Roller: Fast and Efficient Tensor Compilation for Deep Learning
- Hongyu Zhu ,
- Ruofan Wu ,
- Yijia Diao ,
- Shanbin Ke ,
- Haoyu Li ,
- Chen Zhang ,
- Jilong Xue ,
- Lingxiao Ma ,
- Yuqing Xia ,
- Wei Cui ,
- Fan Yang ,
- Mao Yang ,
- Lidong Zhou ,
- Asaf Cidon ,
- Gennady Pekhimenko
The 16th USENIX Symposium on Operating Systems Design and Implementation (OSDI'22) |
Despite recent advances in tensor compilers, it often costs hours to generate an efficient kernel for an operator, a compute-intensive sub-task in a deep neural network (DNN), on various accelerators (e.g., GPUs). This significantly slows down DNN development cycles and incurs heavy burdens on the development of general kernel libraries and custom kernels, especially for new hardware vendors. The slow compilation process is due to the large search space formulated by existing DNN compilers, which have to use machine learning algorithms to find good solutions.

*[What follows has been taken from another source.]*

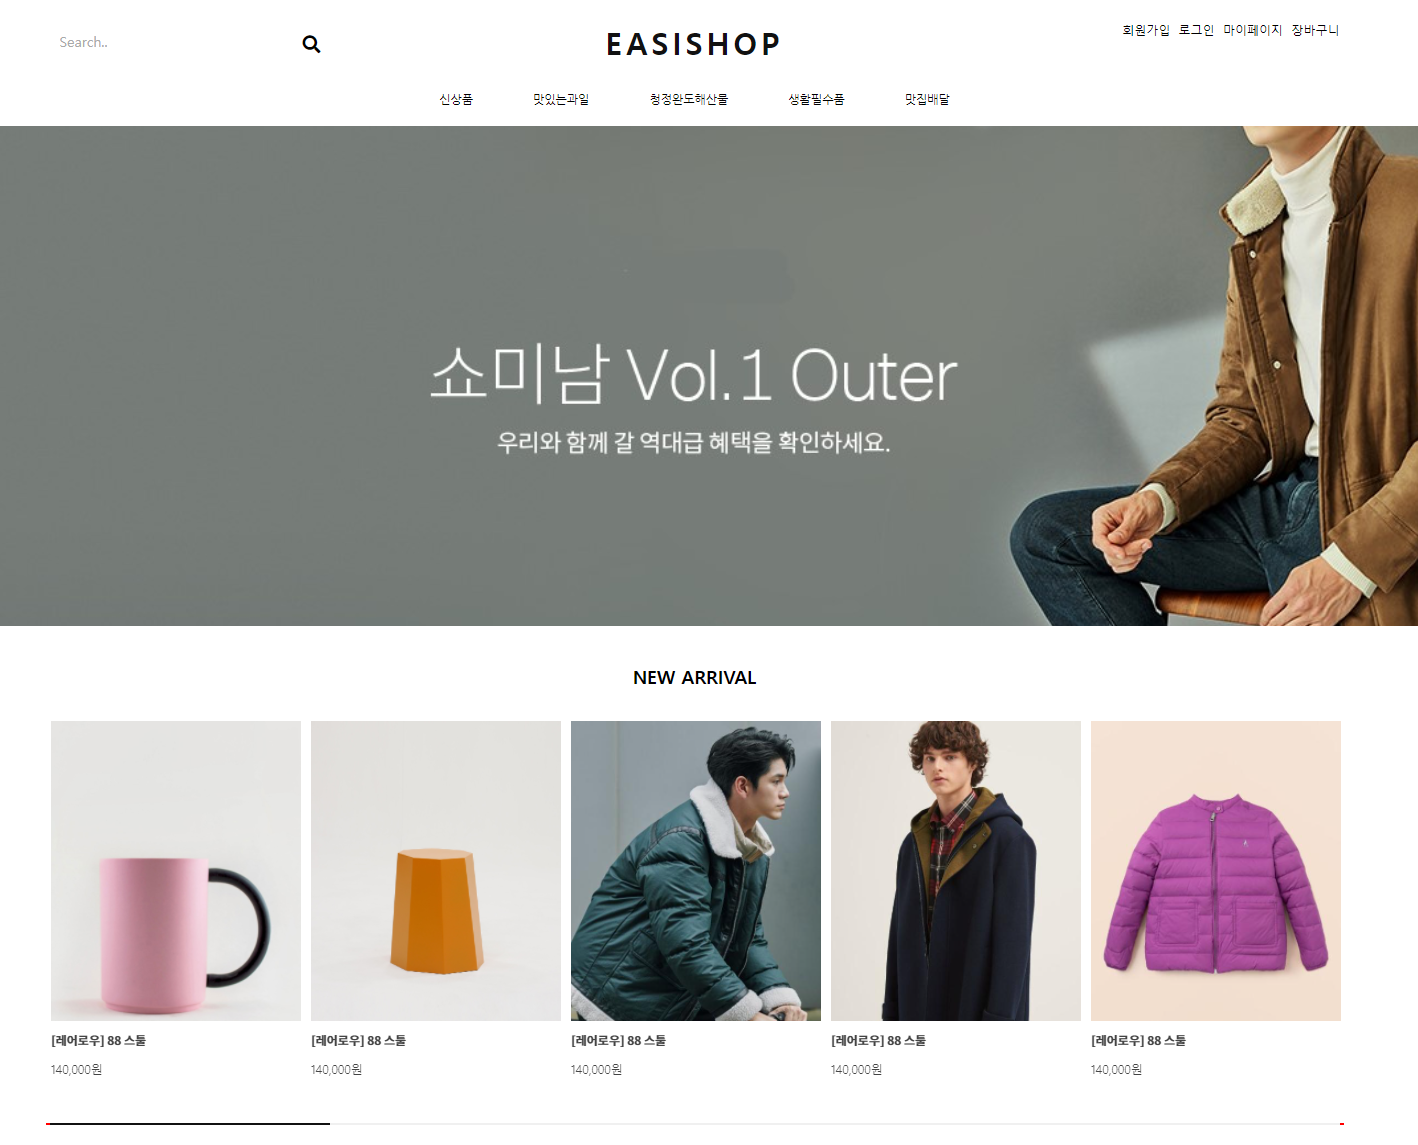
Task: Open the 생활필수품 category
Action: click(816, 99)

In this paper, we present ROLLER, which takes a different construction-based approach to generate kernels. At the core of ROLLER is rTile, a new tile abstraction that encapsulates tensor shapes that align with the key features of the underlying accelerator, thus achieving efficient execution by limiting the shape choices. ROLLER then adopts a recursive rTile-based construction algorithm to generate rTile-based programs (rProgram), whose performance can be evaluated efficiently with a micro-performance model without being evaluated in a real device. As a result, ROLLER can generate efficient kernels in seconds, with comparable performance to the state-of-the-art solutions on popular accelerators like GPUs, while offering better kernels on less mature accelerators like IPUs.